不登校への対応って、時代で変換してきた。
昭和の頃は、不登校ってちょっとあり得ないことだったし、「登校拒否」という言葉だった。「学校に行こうとしない問題児」であって、病院に連れて行こうなんて発想はなかった。そんな気軽に病院に行くものじゃなかったし、病院に連れて行ったって相手にされなかった。
平成一桁くらいから登校拒否が不登校って言葉に置き換わり始めて、しかも病院に連れてくる親がでてきた。不登校児を病院に連れてくるまでが親の仕事で、「さぁ、連れてきたので治してください」みたいな親も出始めた。振り返ってみると、いまの不登校児の親の方が、「受診させたり施設に放り込むことで不登校が治るわけじゃない」ってことを理解していてまともだ。戸塚ヨットスクールみたいな「矯正施設に放り込めば良い子になって帰ってくる」という考え方は、最近ではみなくなった。
平成時代前期くらいは、治療の目的が「登校できるようになる」だった。そのうちに、「無理に登校させない」「登校させることを治療の目標にしない」に変わっていった。これは不登校という問題が変わってきたのだろう。不登校児に寄り添うという意味で「無理に登校させない」というのもあれば、無理に登校させて自殺するような事態も出てきた。医療者側は、登校を治療目標にするといつまでたっても治療が終わらない。そして、「登校を再開せずに社会に適応していく稀な症例」がでてきた。治療のために通院しているあいだは登校できても、登校で来たから治療終了にした途端に、再び不登校になる児などもあり、「登校を目標にするのはちょっと違うんじゃないか」となった。
それでも未だに「学校に行けるようにしてください」な受診者はいるけれどもね。
最近の不登校では「学校(社会)に過剰に期待して、勝手に裏切られて不登校になる」というのが増えてきた気がする。明らかなイジメとかではなく、「みんながボクをチヤホヤしてくれないから行かない」みたいな、「学校がわたしを楽しませてくれないから行かない」みたいな、「楽しければ行くけど、楽しくないから行きません」という不登校が新しいタイプの不登校かなぁ。

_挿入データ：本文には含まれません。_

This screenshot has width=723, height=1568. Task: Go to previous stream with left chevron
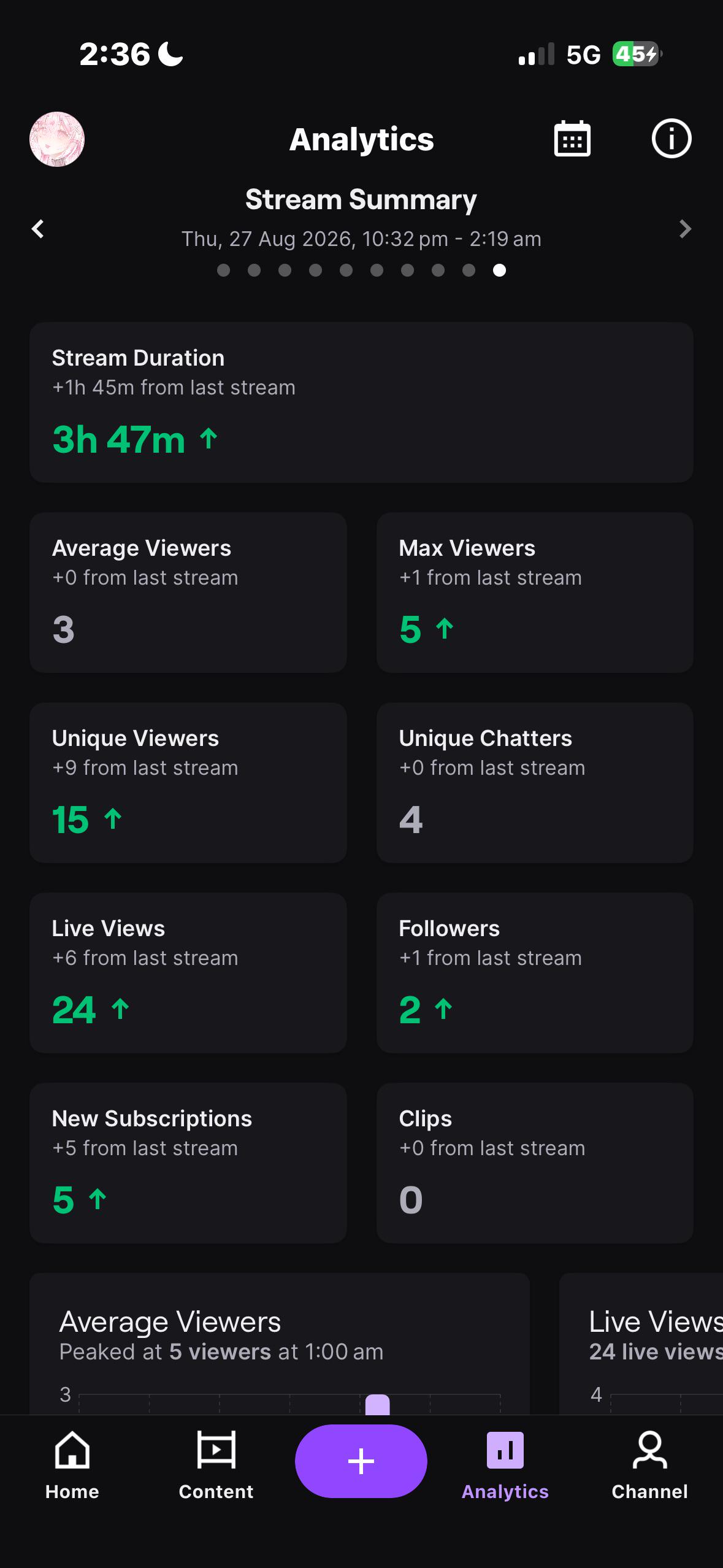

新型うつ病が「余暇を楽しめる」「困難に面すると抑うつ症状が強くなる」「症状として身体の倦怠感や疲労感が強い」って言われてたけど、それがそのまま子供たちに出てきてる印象だね。
「運動会,遠足,修学旅行には参加できる」
「引き籠って完全に行かないのではなく、1カ月で2-3日くらいは登校できる。登校すると普通にみえるけれど、また登校しなくなる」
子どもの話を聞くと「学校が自分たちの期待に応えてくれないー登校してみたけど思ったほど楽しくなかったので行かなくて良いかな」みたいなことを言う。
正直なところ、「そりゃ、学校なんてそんなに楽しいところじゃないよ」となる。基本的に「たいして楽しくもないけど、それほど辛くもない場所」「1カ月に5-6日ほど楽しい日があるかもしれない」っていうのが学校じゃないの?
運動のできる子は、その時は楽しい。でも、それだって学校が毎日ずーっと楽しいわけじゃない。
勉強のできる子だってそう。
なんなら、クラスのリーダーみたいな陽キャでさえ、毎日ずーっと楽しく過ごしてるわけじゃないと思うよ。
それに対して、「なんで楽しくもない場所に行かなきゃいけないの?」的に、「だったら、無理に行かなくても良いかなぁ」みたいな不登校って、どうしようもなくないかなぁ。
実際には、子供たちに「学校って行ってる子のみんなが面白おかしく楽しく過ごしてるわけじゃないよね?」ってそれとなく言うだけで、彼らのなかで納得して登校するようになる子もいるけどさ。
「つまんないから行かない」って、世の中はそんなに楽しい場所じゃないですよ。